+++ Data for this task

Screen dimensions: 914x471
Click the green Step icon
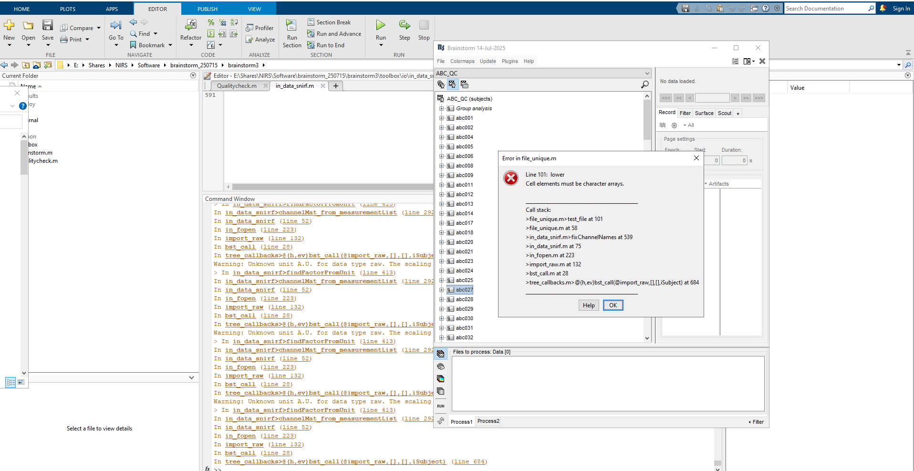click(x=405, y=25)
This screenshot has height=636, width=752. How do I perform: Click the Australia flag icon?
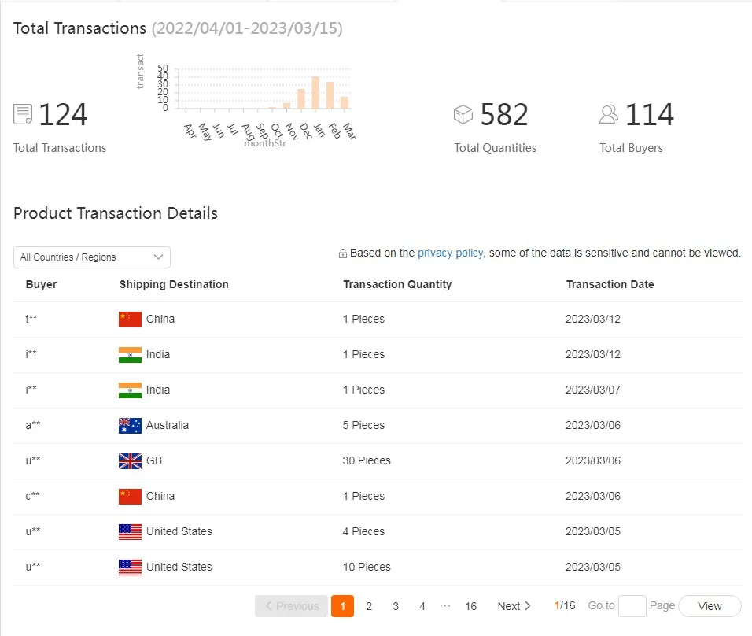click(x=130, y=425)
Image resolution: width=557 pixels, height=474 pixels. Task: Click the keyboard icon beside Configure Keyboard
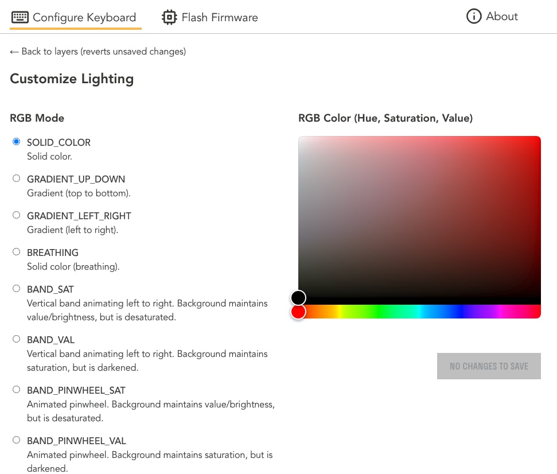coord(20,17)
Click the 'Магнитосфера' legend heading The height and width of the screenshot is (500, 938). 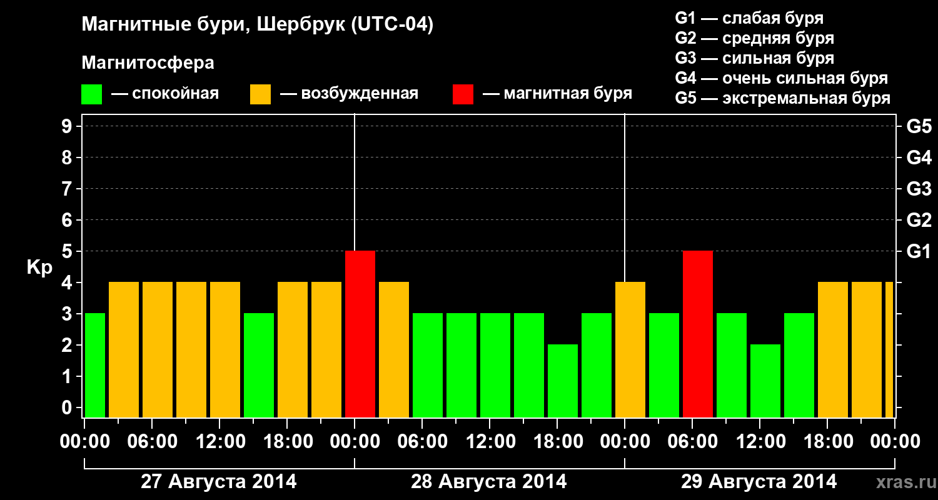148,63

++++++

Rewrite the listing as a numbered list, starting at its first line and stopping after the line that contains "coord(20,17)". Skip any blank lines and leave out the pictures.

1. Screen dimensions: 914x471
2. Click the green Step icon
3. click(x=405, y=25)
4. This screenshot has height=636, width=752. How do I perform: Click the Australia flag icon?
5. click(x=130, y=425)
6. Image resolution: width=557 pixels, height=474 pixels. Task: Click the keyboard icon beside Configure Keyboard
7. coord(20,17)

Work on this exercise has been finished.